• [JOB]
Rewrite the lines starting at the one containing "This screenshot has" and ending at the one containing "click(884, 1132)" as a Markdown table with the columns Row and Text. Number each row, skip any blank lines, and leave the pictures out.

-- Start of EXCERPTED RECORDS --

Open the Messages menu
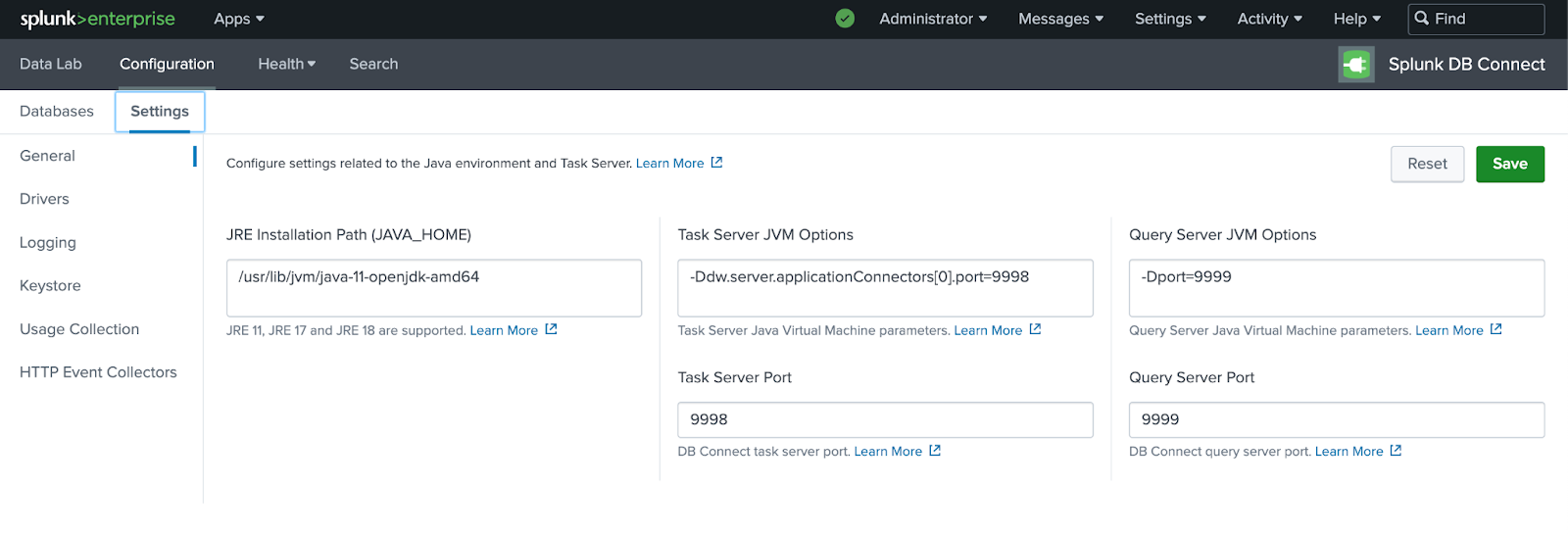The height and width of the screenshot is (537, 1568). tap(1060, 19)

-- End of EXCERPTED RECORDS --
-- Start of EXCERPTED RECORDS --

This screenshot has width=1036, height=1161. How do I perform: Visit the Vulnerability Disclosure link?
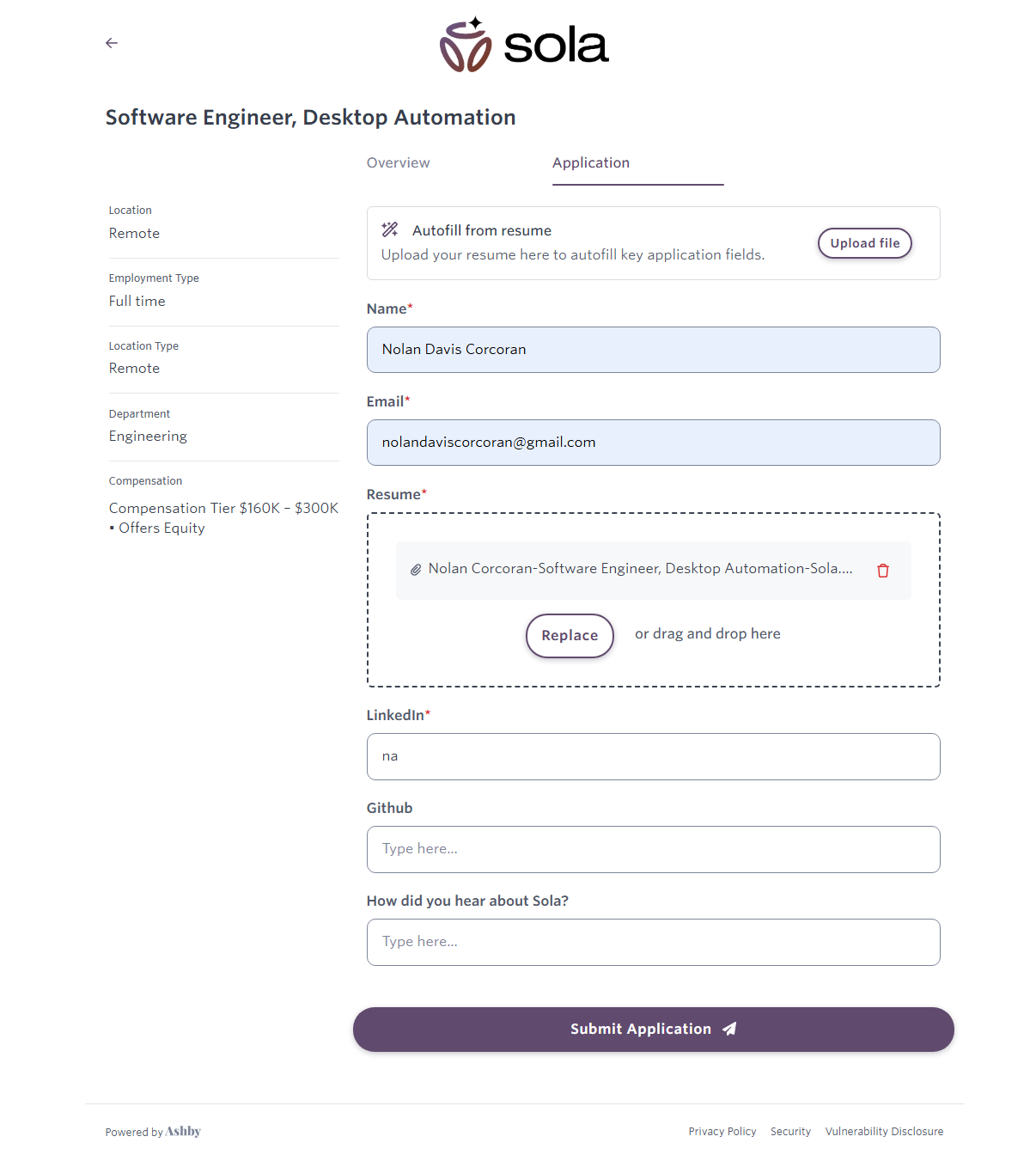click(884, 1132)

-- End of EXCERPTED RECORDS --
-- Start of EXCERPTED RECORDS --

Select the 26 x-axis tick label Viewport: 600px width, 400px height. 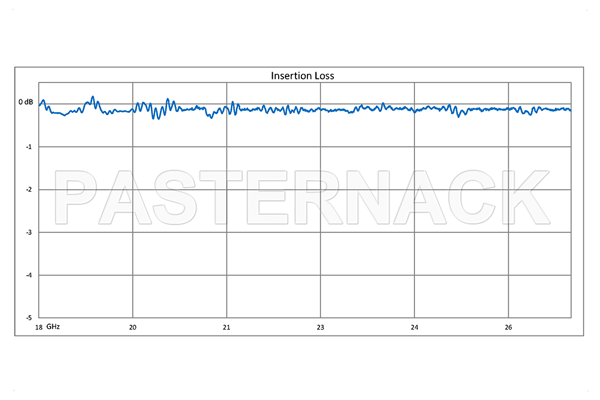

-- End of EXCERPTED RECORDS --

• [THE ANSWER]
| Row | Text |
|---|---|
| 1 | This screenshot has width=1036, height=1161. How do I perform: Visit the Vulnerability Disclosure link? |
| 2 | click(884, 1132) |